Back from Vegas. I feel like I hit a big fat cartoon wall when AVN stopped and my body kept flying from the momentum. I just don’t know what to do with myself now that I can sleep 8 hours at night and don’t have to worry about what time I have to be in the make up chair and why vicoden doesn’t come in salve form so I can put it straight between the soles of my feet and my extra-high heels. I have two suitcases sitting my my front door that look like they exploded on impact. I’m not sure I’m quite up to the task of putting everything away yet. For now I”m drinking coffee and fucking around on the Internet. I’d feel like a bum if the Internet fucking weren’t a part of my job description.
Now that I’m with Digital Playground I’m going to have a little bit of time off until my movies start rolling out. We shoot the first one at the end of January and between now and then I don’t have much going on. School starts at the end of January too but I only took on 6 units this semester because I’ve finally decided to fight my masochistic scheduling tendencies. I’m afraid to tell my trainer all of this because he’s been preaching for months that if I could just find a little more time in my schedule he could finally get me there. He says get me there as if it’s a common goal of ours. He thinks he can achieve perfection. I know better. I’ve seen myself around chocolate.
I’m excited about this year. Cohosting the AVN awards was one hell of a way to begin it and when Digital talks about the various projects they have in the works I get a little giddy and have to sit down. There’s a word for that. It might be histrionic. I was nervous going into the show about the transition. The first night in Vegas we did a company dinner and I met everyone all at once. It was like the first day of school trying to remember names and expectations and where the pencil sharpener is.
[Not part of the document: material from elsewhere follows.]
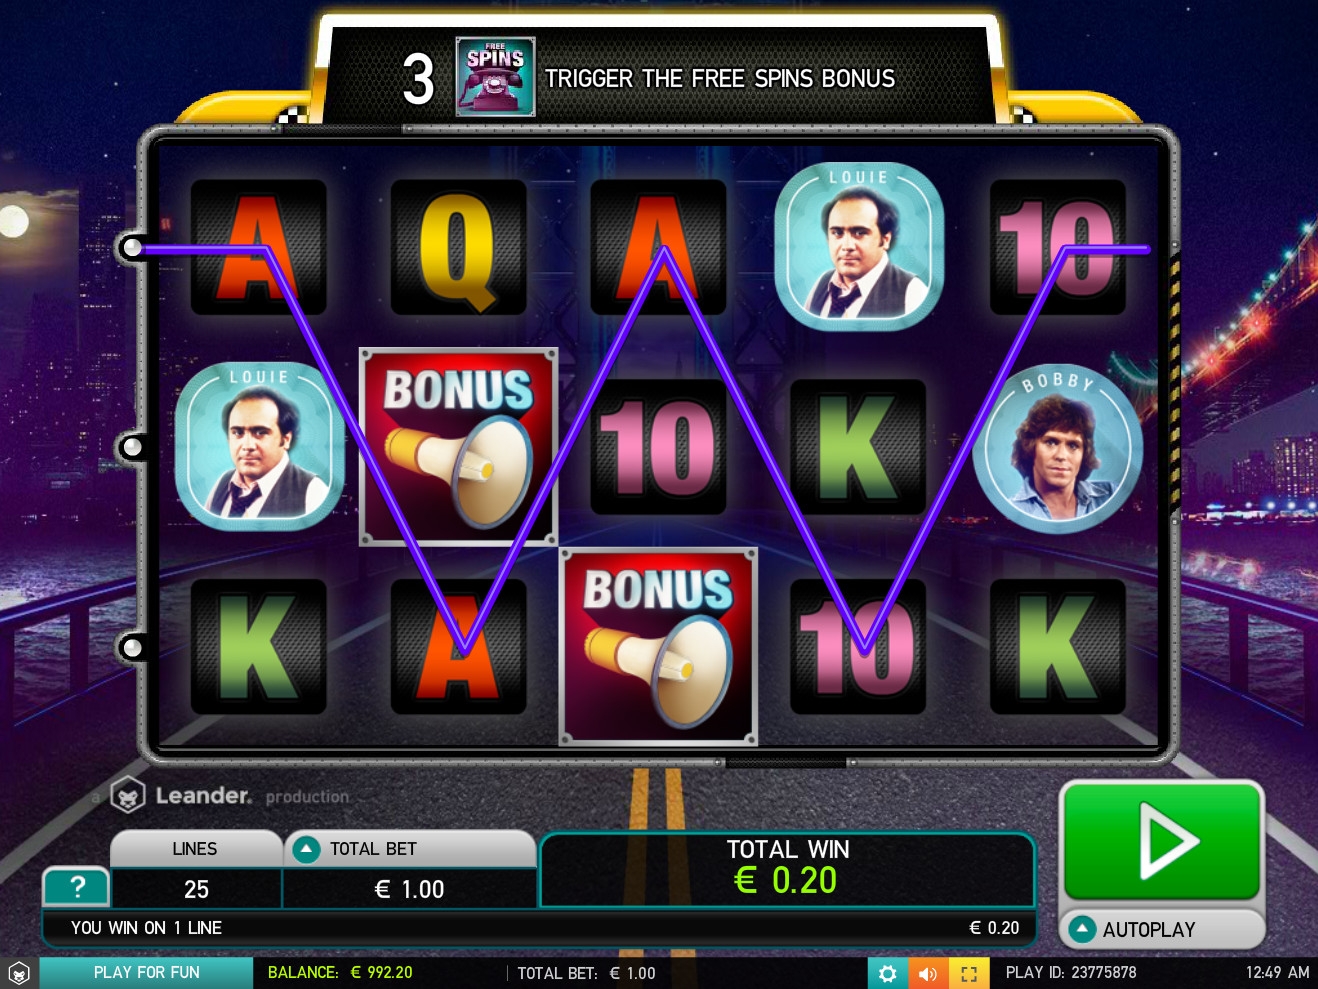The image size is (1318, 989).
Task: Click the Total Win display panel
Action: pyautogui.click(x=788, y=869)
I got shy, which is my natural response to most things when I have clothes on, but it wasn’t long before I was happily sipping cosmos and pitching my idea for foot-vicoden-salve to men who couldn’t understand my pain. I was most nervous about meeting the girls. There are a total of six of us and I know females well enough to know that with each addition to the pack the chances of disaster increase exponentially. Strangely, every single one of them was awesome. There’s Jesse, who is infamous for being awesome so I won’t even go into it, and then Riley, who has perfect genes and no attitude, and you know the rest. Things are looking good. Hopefully by this time next year I’ll be able to describe in detail what they all taste like. I’ll report back on it one of these days.